It is almost a given that detractors of the newest from Pedro Almodóvar will blurt out the film's baroque twists in their contortions to craft the glibbest dismissal possible; at the same time, a reluctance to spill those strange story points shouldn't be taken as an unequivocal endorsement. Of all the great modern European filmmakers, Almodóvar has recently felt like the one in most peril of turning his groove -- sumptuous surfaces, a tone between the operatic and the soap-operatic, each frame glossy with the delight of cinema like a lipstick smear from an ardent lover -- into a rut. With "The Skin I Live In," he's clearly jolted and wrested himself out of any potential rut; the concern is now, rather, what to make of the new territory he, and we, are in.
If the opening title -- "Toledo, 2012" -- weren't enough to fix us in the near-future, the unfolding plot soon moves the film to the more jagged edges of the near future. Dr. Robert Ledgard (Antonio Banderas), a brilliant plastic surgeon, is working on a new form of artificial skin -- burn-resistant; insect-repellent; tougher and better than the mere membrane God or nature made us, and tested on mice. Meanwhile, at his residence and private clinic in the hills, a young woman who is most decidedly not a mouse, Vera (Elena Anaya) is both the beneficiary of Ledgard's genius and the captive of his madness.
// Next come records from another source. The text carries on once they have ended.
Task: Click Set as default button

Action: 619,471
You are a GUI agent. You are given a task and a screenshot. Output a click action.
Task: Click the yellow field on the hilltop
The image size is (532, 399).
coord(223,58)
If Cinema is the art form of our age, its obsession with mad scientists -- from Caligari to Frankenstein, from "Metropolis"s' Dr. Rotwang to "Dead Ringers"'s doctors Mantle -- may reflect our age's greatest anxiety, as cool calculating monsters that not only prove God dead, but endeavor to improve upon His handwork. The George Franju 1960 psycho-chiller "Eyes Without a Face" is a clear influence here -- but so is George Bernard Shaw's 1912 "Pygmalion" (as well as the myth that inspired Shaw), where the search for the perfect woman involves making her out of whatever raw materials one can find at hand, and how 'perfection' is in the eye of the beholder.